NO WRITER ATTRIBUTED

The Harvard Student Agencies' Board of Directors has recognized--somewhat belatedly--that the Harvard community deserves answers to the questions raised about its charter-flight operations. A three-man committee of the Board will prepare a report discussing charges that the HSA has violated international charter regulations and that its fares for European flights are excessive. But the report will be satisfactory only if it is frank and detailed, and advance indications are hardly optimistic.

Up to a point the HSA's case is arguable. The withdrawal of the British Overseas Airways Corporation from the charter market undoubtedly caused the Charter Flights Agency a great deal of hardship. The HSA has always obtained its planes from University Travel Service, and UTS has always dealt exclusively with BOAC. This year, bargaining with reluctant and unfamiliar companies, the UTS probably incurred higher prices.

But why did Harvard retain its tics with UTS? Other Boston agencies have in the past spread their goodwill to airlines other than BOAC and might have this year secured the HSA contracts with airlines cheaper than Air France and Swissair. We do not know. The HSA report should treat this issue directly and in great detail.

The second important, and presently cloudy, issue concerns the fares the HSA charges. The International Air Transport Association requires that prospective passengers be given estimates of expected costs and that detailed financial statements be issued after every flight. Whether or not the HSA believes itself exempt from these regulations--and it certainly should explain its position--it has an obligation to the community to furnish the information.

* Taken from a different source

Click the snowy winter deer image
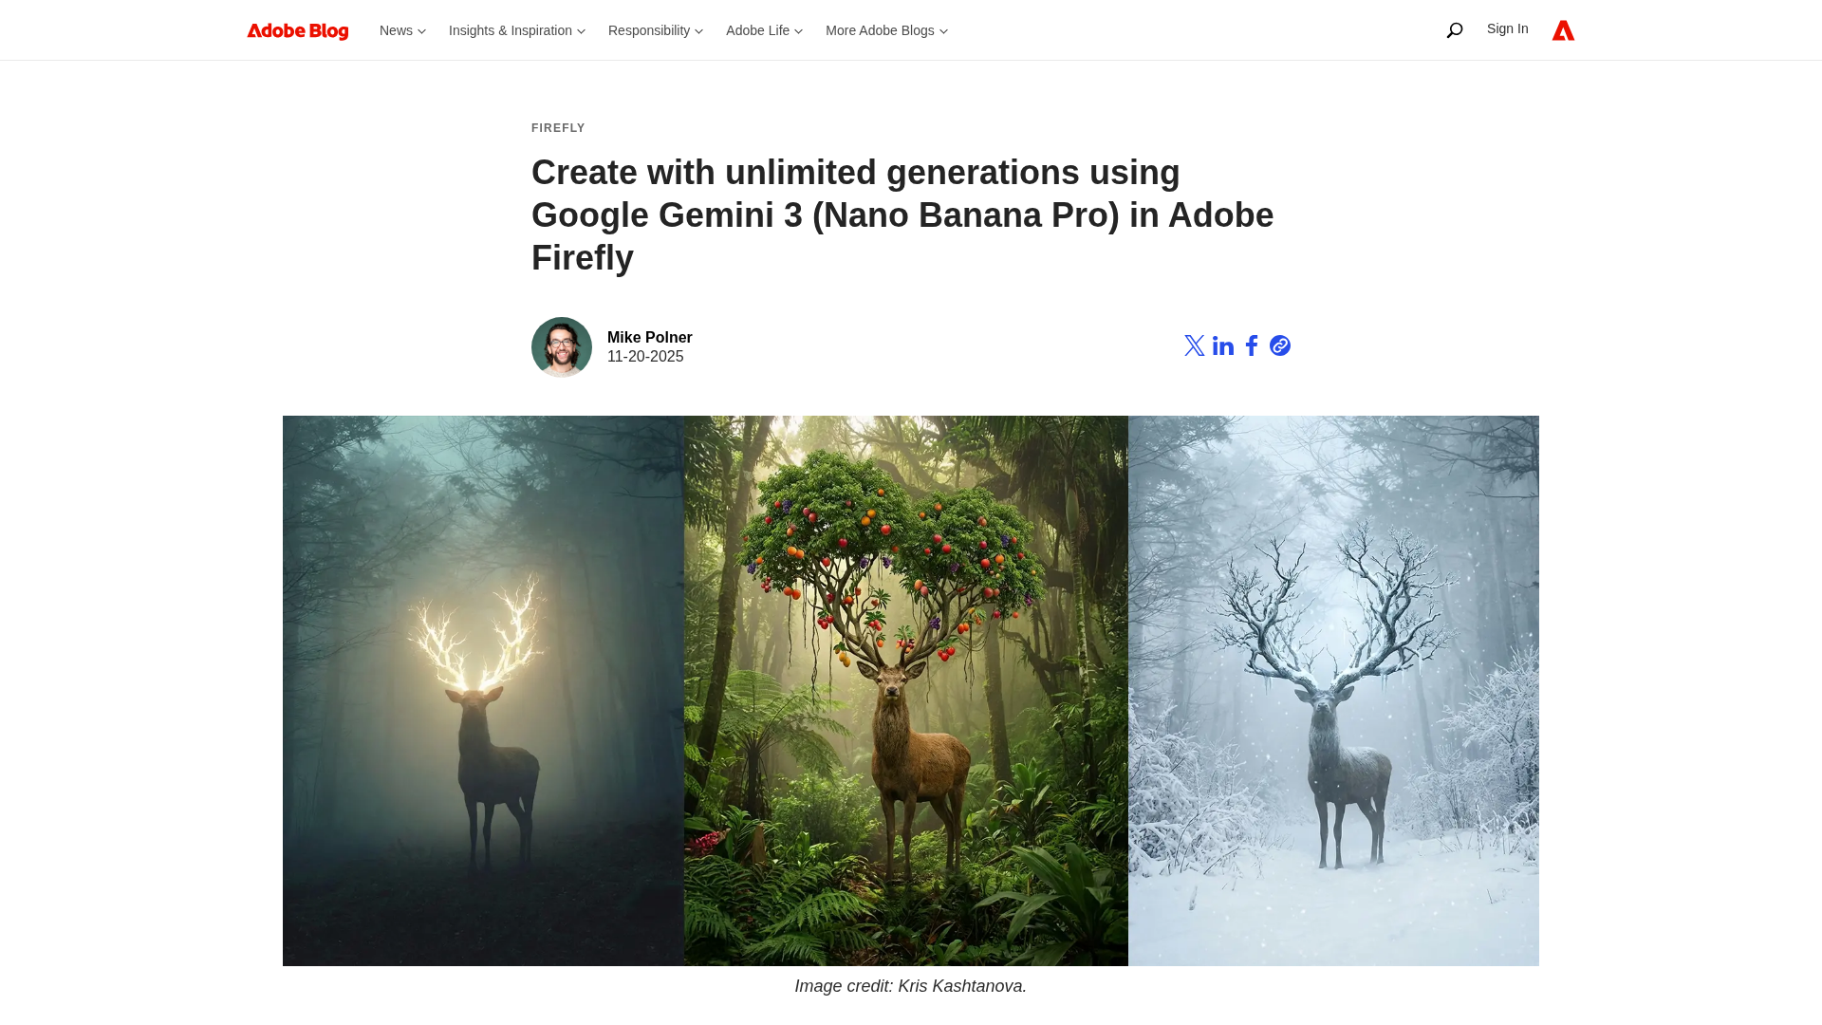1822x1025 pixels. [1333, 691]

Although any estimate of the amount that the HSA charges for administrative expenses must be guesswork, the most informed guesses put the figure at a level far above what IATA considers acceptable. Where does the money go? If the HSA is using charter flight receipts to subsidized unprofitable agencies, it is not only violating another IATA rule, but it is abusing the monopoly position that Harvard has given it.

So far, the HSA's only explanation has come from General Manager Dustin M. Burke '52 According to Burke, much of the extra administrative expense is compensation for the time he and General Counsel Harold Rosenwald spent last summer trying to find planes. It is hard to understand, however, how the extra hours put in by two salaried officers could legitimately account for expenses as high as the HSA's seem to be.

Last week's meeting of the HSA directors apparently left many of them convinced that there is no need to publish actual accounts. On the contrary, nothing less than photostats of the HSA's contracts with each airline, and a complete summary of its own expenses, will silence the "unfair criticism" of which it complains. And nothing less than complete annual reports will avert the indefinite repetition of this year's controversy.